No deja de asombrarme que en apenas cincuenta años, de pronto, salieran a la luz documentos enterrados en las arenas de Levante desde hacía milenios. ¿Qué extraña fuerza despertaba la pasión de esa pléyade de exploradores que parecían predestinados a encontrar una aguja en un pajar? Abundan las historias inverosímiles, como la que cuenta que George Smith –el traductor del Poema de Gilgamesh– no lograba encontrar la famosa tablilla Nº 11. ¿Cómo hallarla en medio de aquellas 14.000.000 de toneladas que había calculado R. Campbell Thompson? Lo cierto es que Smith volvió por enésima vez a Nínive, financiado por el Museo Británico y acompañado de un periodista que quería la primicia de la comprobación de un Diluvio Universal por fuera de la tradición bíblica. Nuevamente ocurrió algo milagroso: Smith tropezó en un lugar recóndito de aquel tell, golpeando su cabeza contra un ladrillo escrito en cuneiforme. De inmediato se puso a excavar y encontró numerosos fragmentos. Uno era la tablilla Nº 11. Poco después, en 1876, volvería a aquel inmenso socavón que atravesaba las entrañas de la biblioteca de Asurbanipal, pero a poco enfermó de disentería y murió en Alepo. Tenía 36 años.

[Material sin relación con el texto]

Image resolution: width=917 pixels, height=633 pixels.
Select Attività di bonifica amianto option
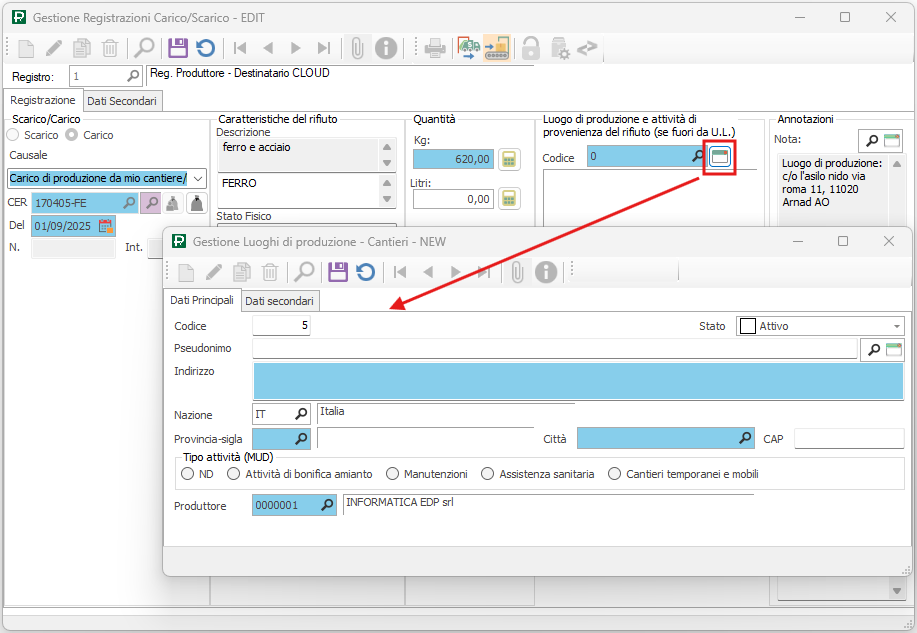234,474
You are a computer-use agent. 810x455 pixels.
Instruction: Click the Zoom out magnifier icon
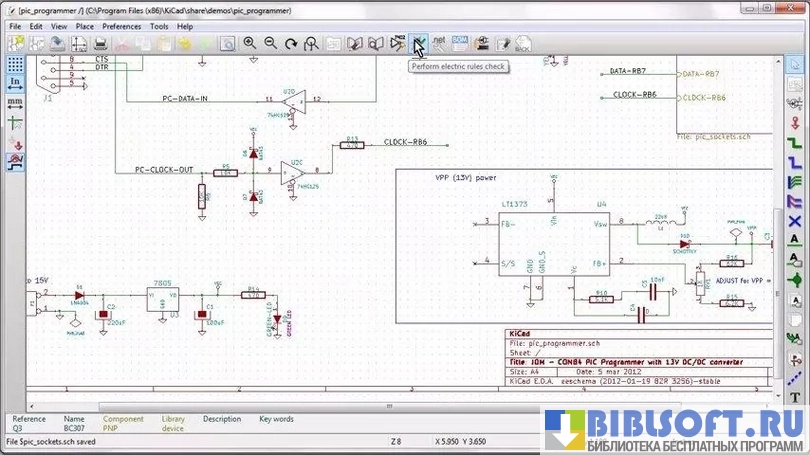click(270, 44)
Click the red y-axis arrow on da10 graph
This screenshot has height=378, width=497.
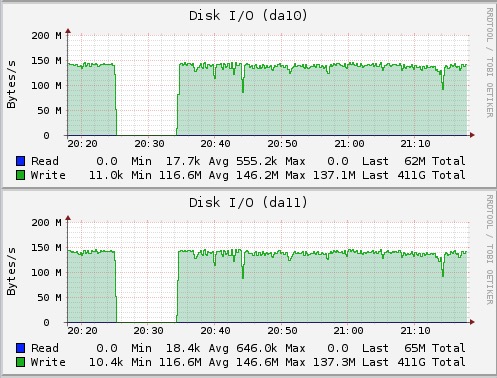click(68, 31)
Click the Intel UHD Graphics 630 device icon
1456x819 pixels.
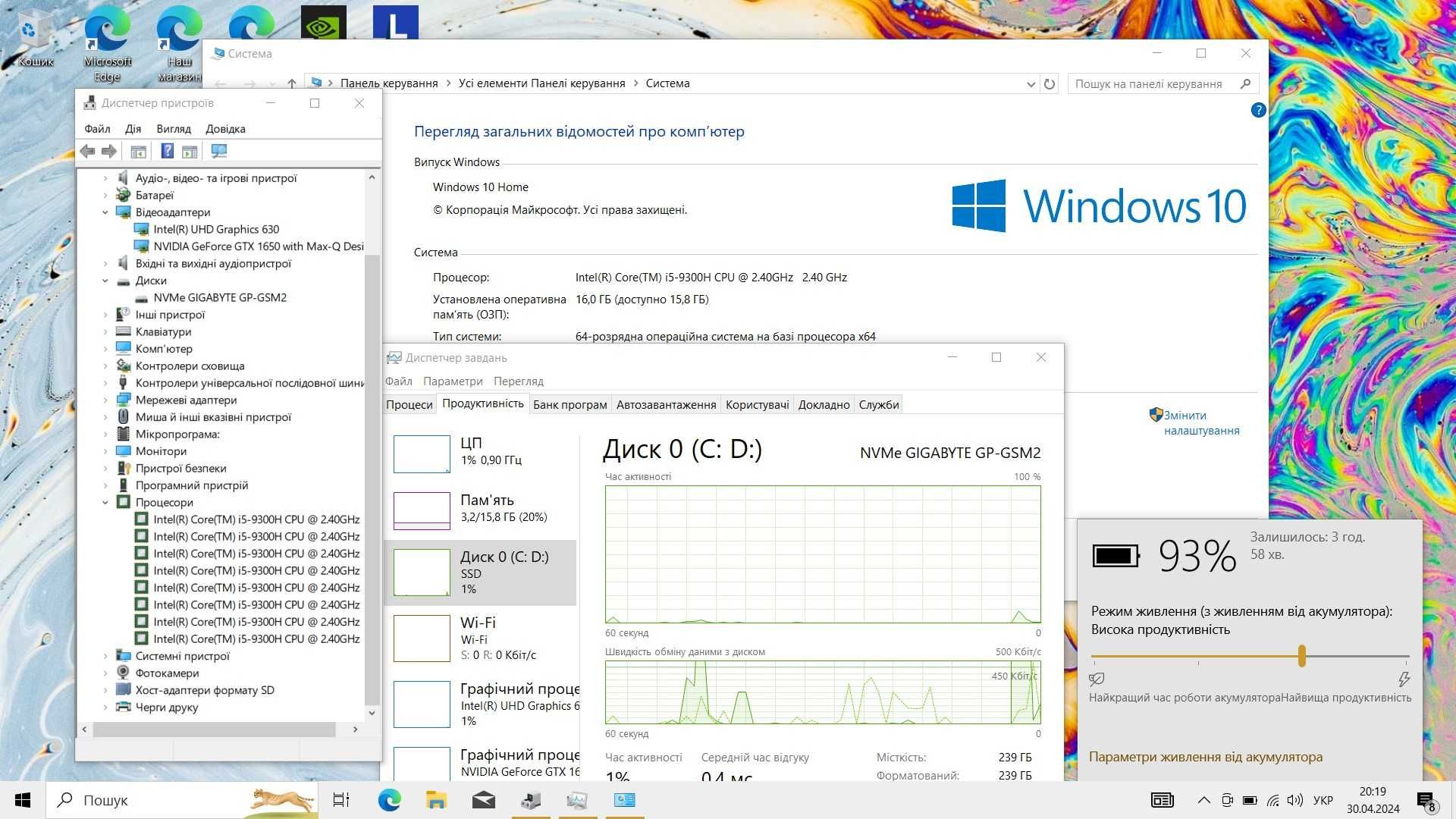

Nota: Los retratos corresponden a Austen Henry Layard y Hordmuz Rassam.
[1] Georg Friederich Grotefend (1775 - 1853) fue el primero en comenzar la carrera por el estudio de estas tablillas. Intentó descifrarlas a través del método hipo-deductivo. Más tarde Henry Creswike Rawlinson (1810 - 1895) logro descifrarlo gracias a la inscripción trinlingüe de Behistún, que contiene escritura persa, elamita y babilonia. Finalmente fue George Smith (1840 - 1876) quien se llevó el merito de descifrar los documentos asirios, convirtiéndose de esta manera en el padre de la asiriología. Hizo las primeras traducciones del poema épico de Gilgamesh.